:: Input records ::

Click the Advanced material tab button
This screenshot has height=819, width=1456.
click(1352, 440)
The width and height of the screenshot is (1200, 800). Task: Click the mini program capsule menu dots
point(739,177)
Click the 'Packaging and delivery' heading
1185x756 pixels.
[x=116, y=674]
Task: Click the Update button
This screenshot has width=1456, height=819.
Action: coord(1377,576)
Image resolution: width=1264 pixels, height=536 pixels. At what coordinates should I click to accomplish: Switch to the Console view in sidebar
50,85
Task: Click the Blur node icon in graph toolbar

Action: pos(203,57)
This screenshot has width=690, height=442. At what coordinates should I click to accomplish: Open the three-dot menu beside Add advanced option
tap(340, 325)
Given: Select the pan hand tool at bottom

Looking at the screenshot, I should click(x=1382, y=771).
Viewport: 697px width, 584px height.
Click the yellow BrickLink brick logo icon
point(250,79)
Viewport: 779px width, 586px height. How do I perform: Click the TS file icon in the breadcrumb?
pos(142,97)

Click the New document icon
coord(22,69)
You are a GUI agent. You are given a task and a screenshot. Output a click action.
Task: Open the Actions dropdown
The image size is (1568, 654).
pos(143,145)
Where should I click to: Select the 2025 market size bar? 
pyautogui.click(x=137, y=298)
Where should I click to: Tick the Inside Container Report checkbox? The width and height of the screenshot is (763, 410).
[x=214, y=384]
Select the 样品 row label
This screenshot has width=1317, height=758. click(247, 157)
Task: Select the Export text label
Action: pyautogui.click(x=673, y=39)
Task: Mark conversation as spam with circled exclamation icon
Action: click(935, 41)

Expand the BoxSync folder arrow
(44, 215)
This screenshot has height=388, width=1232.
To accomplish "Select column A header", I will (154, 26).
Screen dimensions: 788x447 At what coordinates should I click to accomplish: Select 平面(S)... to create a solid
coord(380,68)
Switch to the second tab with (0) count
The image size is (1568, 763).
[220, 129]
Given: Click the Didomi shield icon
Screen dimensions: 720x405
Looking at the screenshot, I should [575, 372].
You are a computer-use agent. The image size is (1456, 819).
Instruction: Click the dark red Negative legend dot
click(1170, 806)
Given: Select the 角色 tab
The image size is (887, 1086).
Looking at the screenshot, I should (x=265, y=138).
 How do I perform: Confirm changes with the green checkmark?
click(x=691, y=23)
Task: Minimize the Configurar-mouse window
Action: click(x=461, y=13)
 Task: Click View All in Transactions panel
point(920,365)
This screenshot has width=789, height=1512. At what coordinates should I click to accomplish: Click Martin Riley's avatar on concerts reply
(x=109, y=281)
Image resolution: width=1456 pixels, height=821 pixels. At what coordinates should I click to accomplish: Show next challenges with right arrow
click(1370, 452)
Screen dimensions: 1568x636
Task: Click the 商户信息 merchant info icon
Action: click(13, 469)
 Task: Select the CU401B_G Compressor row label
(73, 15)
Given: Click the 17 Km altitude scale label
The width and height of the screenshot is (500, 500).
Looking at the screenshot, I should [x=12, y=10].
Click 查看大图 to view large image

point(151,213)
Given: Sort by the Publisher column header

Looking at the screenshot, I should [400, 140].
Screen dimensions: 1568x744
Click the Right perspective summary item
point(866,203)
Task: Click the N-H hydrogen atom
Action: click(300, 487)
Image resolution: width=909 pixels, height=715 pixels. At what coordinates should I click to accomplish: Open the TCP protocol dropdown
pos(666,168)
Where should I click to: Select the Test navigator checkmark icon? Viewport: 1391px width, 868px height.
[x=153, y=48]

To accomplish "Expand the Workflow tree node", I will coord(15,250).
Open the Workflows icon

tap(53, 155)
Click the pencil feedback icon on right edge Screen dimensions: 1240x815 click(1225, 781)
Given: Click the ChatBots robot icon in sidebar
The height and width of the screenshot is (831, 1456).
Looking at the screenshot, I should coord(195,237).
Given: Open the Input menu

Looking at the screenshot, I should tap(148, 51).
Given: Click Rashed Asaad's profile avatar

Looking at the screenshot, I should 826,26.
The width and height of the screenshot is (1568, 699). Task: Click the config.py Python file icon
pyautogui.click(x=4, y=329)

:: Short exercise ::
Render every line of the items above as a numbered list, leaving out the blank lines.

:: Solution below ::
1. Click the Advanced material tab button
2. This screenshot has height=819, width=1456.
3. click(1352, 440)
4. The width and height of the screenshot is (1200, 800). Task: Click the mini program capsule menu dots
5. point(739,177)
6. Click the 'Packaging and delivery' heading
7. 1185x756 pixels.
8. [x=116, y=674]
9. Task: Click the Update button
10. This screenshot has width=1456, height=819.
11. Action: coord(1377,576)
12. Image resolution: width=1264 pixels, height=536 pixels. At what coordinates should I click to accomplish: Switch to the Console view in sidebar
13. 50,85
14. Task: Click the Blur node icon in graph toolbar
15. Action: pos(203,57)
16. This screenshot has width=690, height=442. At what coordinates should I click to accomplish: Open the three-dot menu beside Add advanced option
17. tap(340, 325)
18. Given: Select the pan hand tool at bottom
19. Looking at the screenshot, I should click(x=1382, y=771).
20. Viewport: 697px width, 584px height.
21. Click the yellow BrickLink brick logo icon
22. point(250,79)
23. Viewport: 779px width, 586px height. How do I perform: Click the TS file icon in the breadcrumb?
24. pos(142,97)
25. Click the New document icon
26. coord(22,69)
27. You are a GUI agent. You are given a task and a screenshot. Output a click action.
28. Task: Open the Actions dropdown
29. The image size is (1568, 654).
30. pos(143,145)
31. Where should I click to: Select the 2025 market size bar? 
32. pyautogui.click(x=137, y=298)
33. Where should I click to: Tick the Inside Container Report checkbox? The width and height of the screenshot is (763, 410).
34. [x=214, y=384]
35. Select the 样品 row label
36. This screenshot has width=1317, height=758. click(247, 157)
37. Task: Select the Export text label
38. Action: pyautogui.click(x=673, y=39)
39. Task: Mark conversation as spam with circled exclamation icon
40. Action: click(935, 41)
41. Expand the BoxSync folder arrow
42. (44, 215)
43. This screenshot has height=388, width=1232.
44. To accomplish "Select column A header", I will (154, 26).
45. Screen dimensions: 788x447 At what coordinates should I click to accomplish: Select 平面(S)... to create a solid
46. coord(380,68)
47. Switch to the second tab with (0) count
48. The image size is (1568, 763).
49. [220, 129]
50. Given: Click the Didomi shield icon
51. Screen dimensions: 720x405
52. Looking at the screenshot, I should [575, 372].
53. You are a computer-use agent. The image size is (1456, 819).
54. Instruction: Click the dark red Negative legend dot
55. click(1170, 806)
56. Given: Select the 角色 tab
57. The image size is (887, 1086).
58. Looking at the screenshot, I should (x=265, y=138).
59.  How do I perform: Confirm changes with the green checkmark?
60. click(x=691, y=23)
61. Task: Minimize the Configurar-mouse window
62. Action: click(x=461, y=13)
63.  Task: Click View All in Transactions panel
64. point(920,365)
65. This screenshot has width=789, height=1512. At what coordinates should I click to accomplish: Click Martin Riley's avatar on concerts reply
66. (x=109, y=281)
67. Image resolution: width=1456 pixels, height=821 pixels. At what coordinates should I click to accomplish: Show next challenges with right arrow
68. click(1370, 452)
69. Screen dimensions: 1568x636
70. Task: Click the 商户信息 merchant info icon
71. Action: click(13, 469)
72.  Task: Select the CU401B_G Compressor row label
73. (73, 15)
74. Given: Click the 17 Km altitude scale label
75. The width and height of the screenshot is (500, 500).
76. Looking at the screenshot, I should [x=12, y=10].
77. Click 查看大图 to view large image
78. point(151,213)
79. Given: Sort by the Publisher column header
80. Looking at the screenshot, I should [400, 140].
81. Screen dimensions: 1568x744
82. Click the Right perspective summary item
83. point(866,203)
84. Task: Click the N-H hydrogen atom
85. Action: click(300, 487)
86. Image resolution: width=909 pixels, height=715 pixels. At what coordinates should I click to accomplish: Open the TCP protocol dropdown
87. pos(666,168)
88. Where should I click to: Select the Test navigator checkmark icon? Viewport: 1391px width, 868px height.
89. [x=153, y=48]
90. To accomplish "Expand the Workflow tree node", I will coord(15,250).
91. Open the Workflows icon
92. tap(53, 155)
93. Click the pencil feedback icon on right edge Screen dimensions: 1240x815 click(1225, 781)
94. Given: Click the ChatBots robot icon in sidebar
95. The height and width of the screenshot is (831, 1456).
96. Looking at the screenshot, I should coord(195,237).
97. Given: Open the Input menu
98. Looking at the screenshot, I should tap(148, 51).
99. Given: Click Rashed Asaad's profile avatar
100. Looking at the screenshot, I should 826,26.
101. The width and height of the screenshot is (1568, 699). Task: Click the config.py Python file icon
102. pyautogui.click(x=4, y=329)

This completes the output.